I still remember wandering around the fabric department stacking and restacking bolts of blue cotton, trying to find the total number I needed. The clerks gave each other knowing looks, must be a quilter. I didn't really know what I was doing! When I ran out of solids to choose from I jumped to a calico.
It was made from hand traced, scissor-cut 5 inch squares. I hand quilted it and at the time it seemed like a lot of quilting. Then I made binding out of kettle cloth (gak!) and used a machine embroidery stitch to sew it down. I had a lot to learn. We still use it on our bed, it's just down a few quilts from the top.
Silent Auction quilt
That year I must've made four or more TATW quilts. Each one got alittle I better I think. The pastel silent auction quilt was a bust; it's hard to get much contrast out of baby pink and blue! I apologize for the poor photo quality but I think these were taken in 1983 and 84 with a 110 instamatic.
This one was king size as a wedding gift for my brother. I used Blanche Young's notched method and machine quilted it. The two quilt holders are standing on kitchen chairs. I knew I wanted a good picture of this before I mailed it away.
This one I made for DS2 when he was two. Machine quilted and machine washed almost every week for awhile. Man, over the next twelve years he loved that thing to *shreds*.
This was for my Mom for Christmas. Handquilted. It hangs in the guest room at her summer home in New Hampshire.
This was a Baby Shower gift. Ooo look! A two color theme. :D I must've felt adventursome.
These were class samples. The center of these two quilts is the same, only the borders are different; always amazes the Beginning Quilt class.
In 1988 I did a variation called Navajo on commission. My first and *last* commissioned quilt. She asked for a red and pink quilt and to enhance the layout I added cream and tan prints. Once it was all done she asked why I'd put *tan* in it? I explained tan was a neutral and didn't change the color scheme, but she said she didn't like it and reluctantly paid the balance due.

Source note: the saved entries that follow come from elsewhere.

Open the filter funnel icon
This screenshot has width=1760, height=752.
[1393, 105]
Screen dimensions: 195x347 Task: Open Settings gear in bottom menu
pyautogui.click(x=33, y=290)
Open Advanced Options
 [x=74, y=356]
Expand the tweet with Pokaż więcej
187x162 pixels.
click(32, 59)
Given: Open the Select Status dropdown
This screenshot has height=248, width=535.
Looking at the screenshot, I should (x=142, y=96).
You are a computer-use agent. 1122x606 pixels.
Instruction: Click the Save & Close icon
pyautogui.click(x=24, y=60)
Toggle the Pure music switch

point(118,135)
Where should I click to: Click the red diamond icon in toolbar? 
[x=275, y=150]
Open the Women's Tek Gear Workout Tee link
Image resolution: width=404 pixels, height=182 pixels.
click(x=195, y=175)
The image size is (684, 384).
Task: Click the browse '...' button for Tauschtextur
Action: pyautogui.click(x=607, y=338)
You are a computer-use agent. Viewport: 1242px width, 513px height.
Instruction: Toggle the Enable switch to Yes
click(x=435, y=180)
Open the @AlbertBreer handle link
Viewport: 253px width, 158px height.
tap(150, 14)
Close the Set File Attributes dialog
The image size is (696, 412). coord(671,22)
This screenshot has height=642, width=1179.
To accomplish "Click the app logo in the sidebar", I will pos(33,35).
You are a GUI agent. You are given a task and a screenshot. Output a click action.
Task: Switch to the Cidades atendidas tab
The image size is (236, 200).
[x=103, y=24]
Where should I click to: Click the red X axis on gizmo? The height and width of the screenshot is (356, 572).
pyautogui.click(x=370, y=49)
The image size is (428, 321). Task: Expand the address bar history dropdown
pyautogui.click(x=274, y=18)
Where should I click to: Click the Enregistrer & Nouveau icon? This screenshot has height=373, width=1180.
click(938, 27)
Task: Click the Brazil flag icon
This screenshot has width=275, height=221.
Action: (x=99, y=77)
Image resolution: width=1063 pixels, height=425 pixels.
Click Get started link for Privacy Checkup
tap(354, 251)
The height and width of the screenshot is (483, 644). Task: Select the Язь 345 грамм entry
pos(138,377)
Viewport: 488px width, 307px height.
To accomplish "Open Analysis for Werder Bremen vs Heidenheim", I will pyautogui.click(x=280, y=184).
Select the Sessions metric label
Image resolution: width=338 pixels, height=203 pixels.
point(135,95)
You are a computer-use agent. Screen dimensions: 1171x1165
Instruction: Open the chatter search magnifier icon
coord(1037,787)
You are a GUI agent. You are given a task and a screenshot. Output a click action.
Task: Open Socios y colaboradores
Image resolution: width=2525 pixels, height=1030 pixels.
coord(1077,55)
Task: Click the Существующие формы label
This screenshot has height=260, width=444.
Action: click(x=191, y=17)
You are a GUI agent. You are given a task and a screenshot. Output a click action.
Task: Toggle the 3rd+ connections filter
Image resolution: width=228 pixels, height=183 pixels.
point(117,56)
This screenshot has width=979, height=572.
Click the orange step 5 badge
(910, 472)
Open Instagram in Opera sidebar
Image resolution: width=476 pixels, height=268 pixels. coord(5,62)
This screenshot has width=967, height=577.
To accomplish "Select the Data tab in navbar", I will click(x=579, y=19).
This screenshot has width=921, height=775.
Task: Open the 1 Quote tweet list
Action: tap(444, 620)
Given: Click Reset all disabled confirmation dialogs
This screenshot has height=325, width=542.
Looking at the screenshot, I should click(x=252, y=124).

There was also a pink, orange and red (!) pillow when the boys were little, but it got used up and thrown away. Thank heavens!
All these quilts were made before rotary cutting, that's pretty amazing. But I think I was learning about color and contrast.
I haven't made a TATW quilt in almost 18 years so I thought my love affair was over. Then about five years ago I saw this 1930's reproduction by RJR.
Wow! I think there's one more in my future. And I can use my rotary cutting tools and skills. ;)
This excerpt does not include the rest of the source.